The Istanbul Biennale is held in huge sheds by the water in Karakoy, a hop step and jump (or tram ride) from Galata Bridge). .
Pelin Tan: The curators of the 12th Istanbul Biennial worked with architect Ryue Nishizawa in order to create new pavilions for the solo presentations of artists and group exhibitions' spaces. How did you experience the relation between the design of the exhibition and the art within?Nikolaus Hirsch:Together with Jens Hofmann and Adriano Pedrosa, Nishizawa created a strong intervention in old depot buildings close to the Bosporus. It reminds me of Rémy Zaugg´s ideal art museum of his dreams (Das Kunstmuseum, das ich mir erträume oder der Ort des Werkes und des Menschen, 1987) but also of some of SANAA's museum designs such as the 21st Century Museum in Kanazawa: a multitude of autonomous spaces within a large container. This strategy produces individual, intimate spaces for the artworks, it creates micro-environments. From within these spaces are "white cubes", from the outside they form a "micro-urbanism" of exhibition architecture.

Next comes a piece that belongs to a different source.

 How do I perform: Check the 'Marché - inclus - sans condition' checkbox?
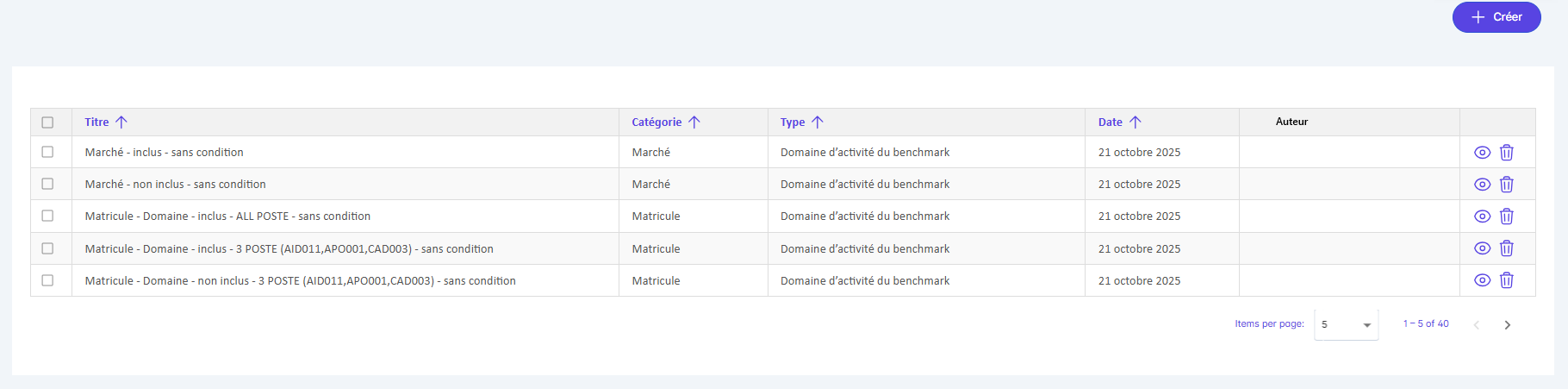[x=47, y=152]
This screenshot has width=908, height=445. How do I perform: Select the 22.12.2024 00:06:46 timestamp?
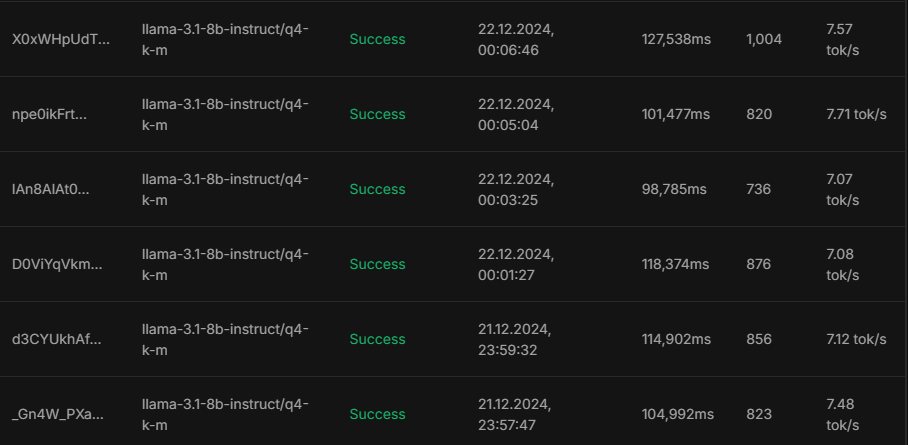[516, 39]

Like a small city on its own, this exhibition somehow inverted and interiorized the specifically urban concept of the previous Istanbul biennials. Given that the Istanbul Biennial doesn't have a fixed venue, this year's spatial-curatorial decision to concentrate on one spot, the depot, has a strong impact on the exhibition itself and the way it changed the character of the Istanbul Biennial as a whole.